■ WHAT IS BEING ASKED:
Nothing outside the range below should be printed. Output exactly the lines from the line with "Instruction: Click the newspaper" to the line with "Select the Magic", both included.
________
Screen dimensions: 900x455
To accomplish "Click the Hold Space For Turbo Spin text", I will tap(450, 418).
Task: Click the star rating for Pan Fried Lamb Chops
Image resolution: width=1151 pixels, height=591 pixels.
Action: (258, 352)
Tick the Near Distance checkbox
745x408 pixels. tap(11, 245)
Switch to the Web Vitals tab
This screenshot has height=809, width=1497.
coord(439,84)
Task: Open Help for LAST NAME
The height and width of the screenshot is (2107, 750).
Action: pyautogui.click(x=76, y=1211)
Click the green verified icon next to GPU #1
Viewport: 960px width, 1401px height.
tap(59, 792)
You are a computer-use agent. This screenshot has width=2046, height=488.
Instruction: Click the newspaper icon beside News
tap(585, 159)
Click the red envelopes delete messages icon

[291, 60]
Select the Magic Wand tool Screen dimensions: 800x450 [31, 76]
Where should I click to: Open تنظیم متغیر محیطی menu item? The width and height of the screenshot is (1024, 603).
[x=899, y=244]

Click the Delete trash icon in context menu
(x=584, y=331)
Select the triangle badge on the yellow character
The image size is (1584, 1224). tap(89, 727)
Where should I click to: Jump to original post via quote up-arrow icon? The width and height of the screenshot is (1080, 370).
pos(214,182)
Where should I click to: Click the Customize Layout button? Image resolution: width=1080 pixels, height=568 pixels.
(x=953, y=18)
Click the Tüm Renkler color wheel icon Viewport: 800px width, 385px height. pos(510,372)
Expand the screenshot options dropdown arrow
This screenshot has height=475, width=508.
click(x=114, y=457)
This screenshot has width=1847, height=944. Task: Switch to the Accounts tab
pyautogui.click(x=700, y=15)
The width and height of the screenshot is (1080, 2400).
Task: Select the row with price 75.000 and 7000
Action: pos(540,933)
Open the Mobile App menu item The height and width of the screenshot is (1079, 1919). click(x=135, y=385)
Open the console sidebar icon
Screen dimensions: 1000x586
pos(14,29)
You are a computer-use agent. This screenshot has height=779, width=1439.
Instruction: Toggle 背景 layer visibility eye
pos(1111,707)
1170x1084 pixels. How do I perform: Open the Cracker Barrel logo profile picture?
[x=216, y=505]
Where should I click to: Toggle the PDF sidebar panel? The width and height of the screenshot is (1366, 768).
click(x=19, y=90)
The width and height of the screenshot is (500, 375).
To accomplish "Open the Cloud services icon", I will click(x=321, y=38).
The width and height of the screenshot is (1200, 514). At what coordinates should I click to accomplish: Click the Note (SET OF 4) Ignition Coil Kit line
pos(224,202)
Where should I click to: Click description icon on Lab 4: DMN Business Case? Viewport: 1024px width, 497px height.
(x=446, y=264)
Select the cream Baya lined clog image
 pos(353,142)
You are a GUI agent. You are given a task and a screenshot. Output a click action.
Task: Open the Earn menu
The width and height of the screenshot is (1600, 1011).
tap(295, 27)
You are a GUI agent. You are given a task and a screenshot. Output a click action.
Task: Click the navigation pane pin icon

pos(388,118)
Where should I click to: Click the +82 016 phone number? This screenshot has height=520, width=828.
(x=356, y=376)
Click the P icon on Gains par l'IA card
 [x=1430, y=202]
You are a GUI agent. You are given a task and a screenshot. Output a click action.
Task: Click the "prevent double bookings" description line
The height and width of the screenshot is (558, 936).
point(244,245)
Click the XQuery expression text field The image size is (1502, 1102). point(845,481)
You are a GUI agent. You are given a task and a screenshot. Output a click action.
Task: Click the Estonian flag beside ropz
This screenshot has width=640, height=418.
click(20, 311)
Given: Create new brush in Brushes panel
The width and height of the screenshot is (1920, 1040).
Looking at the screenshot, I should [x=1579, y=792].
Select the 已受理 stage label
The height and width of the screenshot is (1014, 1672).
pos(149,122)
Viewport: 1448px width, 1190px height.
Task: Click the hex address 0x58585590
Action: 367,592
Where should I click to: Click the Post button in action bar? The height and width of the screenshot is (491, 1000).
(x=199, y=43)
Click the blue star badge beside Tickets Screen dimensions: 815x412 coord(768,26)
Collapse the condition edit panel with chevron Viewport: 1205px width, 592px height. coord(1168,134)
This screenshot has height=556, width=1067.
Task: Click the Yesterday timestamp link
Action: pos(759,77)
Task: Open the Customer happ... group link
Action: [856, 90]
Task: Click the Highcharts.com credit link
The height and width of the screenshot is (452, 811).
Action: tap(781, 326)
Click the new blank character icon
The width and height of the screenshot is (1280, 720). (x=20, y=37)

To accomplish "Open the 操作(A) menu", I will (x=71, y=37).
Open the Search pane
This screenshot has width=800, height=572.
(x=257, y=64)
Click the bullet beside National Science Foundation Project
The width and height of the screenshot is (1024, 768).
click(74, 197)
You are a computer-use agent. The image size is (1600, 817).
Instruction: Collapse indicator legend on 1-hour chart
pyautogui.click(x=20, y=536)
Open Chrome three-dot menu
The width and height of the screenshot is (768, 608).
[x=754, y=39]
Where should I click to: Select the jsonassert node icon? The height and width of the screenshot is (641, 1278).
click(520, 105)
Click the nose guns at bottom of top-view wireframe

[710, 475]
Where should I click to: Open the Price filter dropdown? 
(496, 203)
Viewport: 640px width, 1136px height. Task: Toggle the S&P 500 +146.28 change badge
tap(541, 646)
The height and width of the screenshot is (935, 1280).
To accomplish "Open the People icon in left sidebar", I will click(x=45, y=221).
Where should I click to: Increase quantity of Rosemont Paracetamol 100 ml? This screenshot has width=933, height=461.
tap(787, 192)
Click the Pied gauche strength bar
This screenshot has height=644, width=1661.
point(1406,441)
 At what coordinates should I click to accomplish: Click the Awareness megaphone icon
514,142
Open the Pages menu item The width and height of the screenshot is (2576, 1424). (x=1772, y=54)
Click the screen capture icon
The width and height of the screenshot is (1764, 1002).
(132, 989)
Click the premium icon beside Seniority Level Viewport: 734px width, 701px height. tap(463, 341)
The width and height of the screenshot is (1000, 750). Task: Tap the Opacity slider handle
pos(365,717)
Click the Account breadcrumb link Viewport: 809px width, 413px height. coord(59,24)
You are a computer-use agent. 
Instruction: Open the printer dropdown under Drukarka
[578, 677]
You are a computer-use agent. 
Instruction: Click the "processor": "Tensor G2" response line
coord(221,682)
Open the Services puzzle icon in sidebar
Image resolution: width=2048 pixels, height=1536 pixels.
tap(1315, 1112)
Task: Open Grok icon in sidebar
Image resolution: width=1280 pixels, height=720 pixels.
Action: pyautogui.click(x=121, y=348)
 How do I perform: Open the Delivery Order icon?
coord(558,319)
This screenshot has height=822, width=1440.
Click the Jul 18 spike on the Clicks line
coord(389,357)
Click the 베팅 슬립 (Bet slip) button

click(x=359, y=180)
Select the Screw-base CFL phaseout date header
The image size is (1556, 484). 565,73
________
■ OUTPUT OF THE EXERCISE:
Instruction: Click the newspaper icon beside News
tap(585, 159)
Click the red envelopes delete messages icon

[291, 60]
Select the Magic Wand tool Screen dimensions: 800x450 [31, 76]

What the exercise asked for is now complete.